Luckily, AEDs take all of the guesswork out of defibrillation and are designed to be used by untrained users. While AED training is always a good idea, anyone can and should feel empowered to step in and use a defibrillator should they need to act in the event of a cardiac emergency.
- Sudden Cardiac Arrest is a common and unpredictable condition where the heart’s rhythm needs to be restored through an electric shock from a defibrillator.
- Defibrillators are crucial for detecting and treating life-threatening irregular heartbeats, called arrhythmias, especially in cases of ventricular fibrillation or tachycardia.
- Automated External Defibrillators (AEDs) are designed for use by non-medical personnel, offering accessibility to all, and understanding key terms like Joules, Voltage, and Current is vital.
- Defibrillators work by momentarily depolarizing the heart muscle to restore normal rhythm, with voltage and energy level playing critical roles in successful defibrillation. Studies support the effectiveness of lower-energy biphasic shocks delivered by modern AEDs.
Voltage & Defibrillator FAQ
How many joules are delivered during a shock with the Avive Connect AED?
For adult patients who are in a shockable heart rhythm, the Avive Connect AED will deliver a 150 joule shock. For pediatric patients over the age of one year old, the AED will adjust and deliver a more appropriate, lower energy shock at 50 joules.
Learn more about the Avive Connect AED!
Why is high voltage needed in a defibrillator?
High voltage is needed in a defibrillator to deliver a powerful enough shock to the heart in order to reset its electrical activity and restore a normal rhythm.
What is the difference between an AED and a defibrillator?
The main difference between an AED and defibrillator is the intended user. Both a defibrillator and an AED are used for the same purpose- to restore a person’s heartbeat to normal; the “D” in AED stands for “defibrillator.”
While AEDs are intended for use by untrained bystanders in the event of cardiac arrest, defibrillators are meant for use by trained medical professionals only and are found in facilities like hospitals and ambulances.
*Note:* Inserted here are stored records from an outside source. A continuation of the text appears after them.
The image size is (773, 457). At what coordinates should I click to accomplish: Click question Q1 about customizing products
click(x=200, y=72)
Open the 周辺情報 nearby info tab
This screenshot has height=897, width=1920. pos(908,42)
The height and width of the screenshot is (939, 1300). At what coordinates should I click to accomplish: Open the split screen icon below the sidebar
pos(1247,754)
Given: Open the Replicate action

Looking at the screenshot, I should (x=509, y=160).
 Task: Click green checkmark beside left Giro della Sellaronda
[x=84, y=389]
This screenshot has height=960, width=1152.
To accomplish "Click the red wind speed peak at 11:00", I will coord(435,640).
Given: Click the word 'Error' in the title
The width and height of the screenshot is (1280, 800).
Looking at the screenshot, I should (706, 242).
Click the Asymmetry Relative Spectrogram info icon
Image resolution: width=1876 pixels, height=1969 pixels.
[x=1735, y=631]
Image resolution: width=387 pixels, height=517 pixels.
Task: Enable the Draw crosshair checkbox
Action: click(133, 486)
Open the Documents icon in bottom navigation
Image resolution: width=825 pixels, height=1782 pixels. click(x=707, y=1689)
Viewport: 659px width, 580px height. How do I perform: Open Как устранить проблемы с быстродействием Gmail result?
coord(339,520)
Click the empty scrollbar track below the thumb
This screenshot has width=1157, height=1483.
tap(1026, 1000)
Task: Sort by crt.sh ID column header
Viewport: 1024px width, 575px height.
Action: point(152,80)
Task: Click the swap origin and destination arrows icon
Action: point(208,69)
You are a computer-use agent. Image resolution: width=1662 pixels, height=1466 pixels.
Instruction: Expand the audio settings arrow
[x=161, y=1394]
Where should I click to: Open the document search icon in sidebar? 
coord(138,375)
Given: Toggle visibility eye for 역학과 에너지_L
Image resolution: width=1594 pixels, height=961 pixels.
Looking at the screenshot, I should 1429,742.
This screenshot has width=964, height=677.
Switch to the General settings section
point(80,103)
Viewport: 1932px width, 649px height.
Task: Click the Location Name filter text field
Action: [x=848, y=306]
Doctors, nurses, or paramedics typically use manual defibrillators which absolutely require training to assess and treat various heart arrhythmias.
What is the recommended defibrillator voltage range for adult patients?
The energy delivered by an AED is measured in joules, not volts. The recommended range for an electric shock for adult patients typically falls between 150-360 joules.
Most modern public access AEDs, and all automatic AEDs, deliver a predetermined, evidence-based amount of energy and do not require the user to manually select the energy level before administering a shock.
How many times can you be shocked with a defibrillator?
During a cardiac arrest, sometimes it takes multiple shocks from a defibrillator for a heart to regain its normal rhythm. Everyone is different, so the number of shocks varies from person to person.
Will Flanary, TikTok sensation and SCA survivor, was famously shocked with a defibrillator five times before his heart regained its normal rhythm. Listen to his story here.
How many volts can a human sustain?
The energy delivered by an AED is measured in joules, not volts. It depends on the person, but AEDs are programmed to deliver a specific amount of energy, usually between 150-200 joules for each shock. The voltage delivered when using an AED is not a constant – it is a brief pulse of electrical energy.